■ **The task**:
Copy all of the lines below, requests included, and shift every coordinate in the answers by adding 35 to each number. Leave the pictures out of your answer.

■ **Recorded data**:
★ ★ ★ ★ ★ ★ ★

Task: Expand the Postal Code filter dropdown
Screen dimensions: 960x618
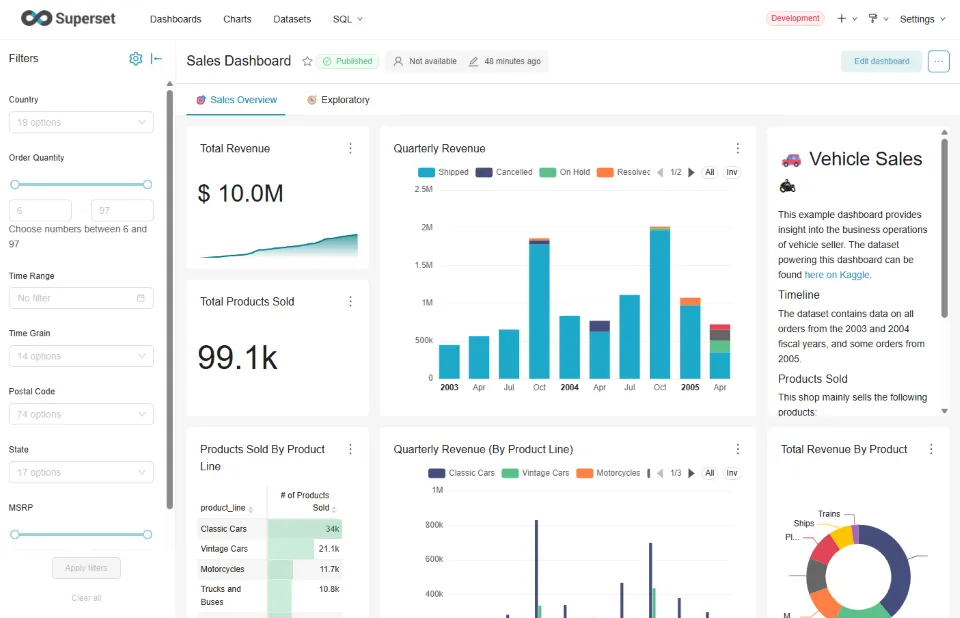Action: 81,414

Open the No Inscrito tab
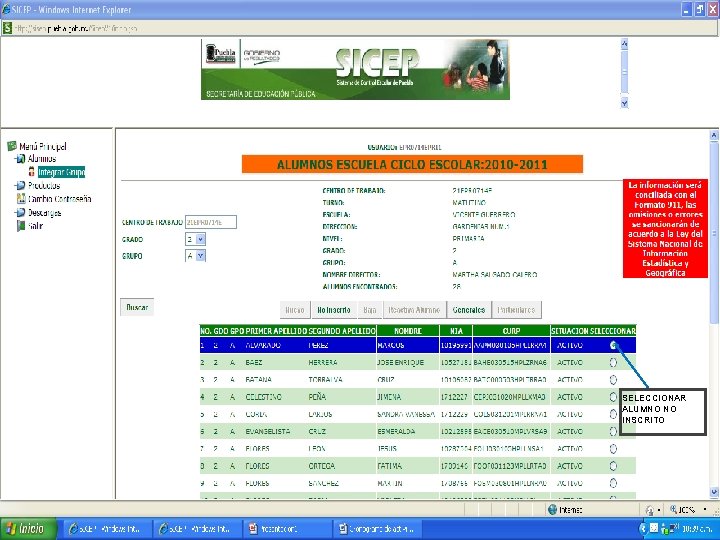(x=334, y=310)
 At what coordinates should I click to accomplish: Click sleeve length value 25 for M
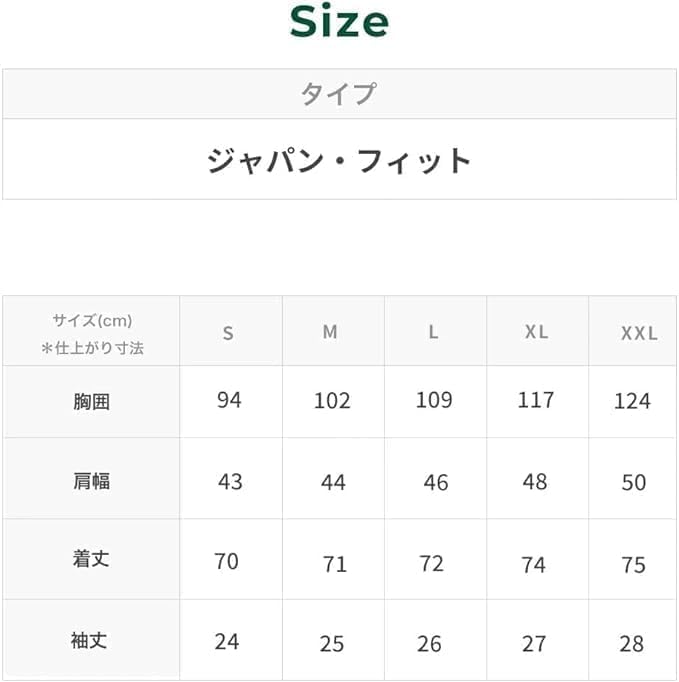tap(331, 643)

★ ★ ★ ★ ★ ★ ★

■ **Right answer**:
Task: Expand the Postal Code filter dropdown
Screen dimensions: 960x618
Action: 116,449

Open the No Inscrito tab
(x=369, y=345)
 At what coordinates should I click to accomplish: Click sleeve length value 25 for M
tap(366, 678)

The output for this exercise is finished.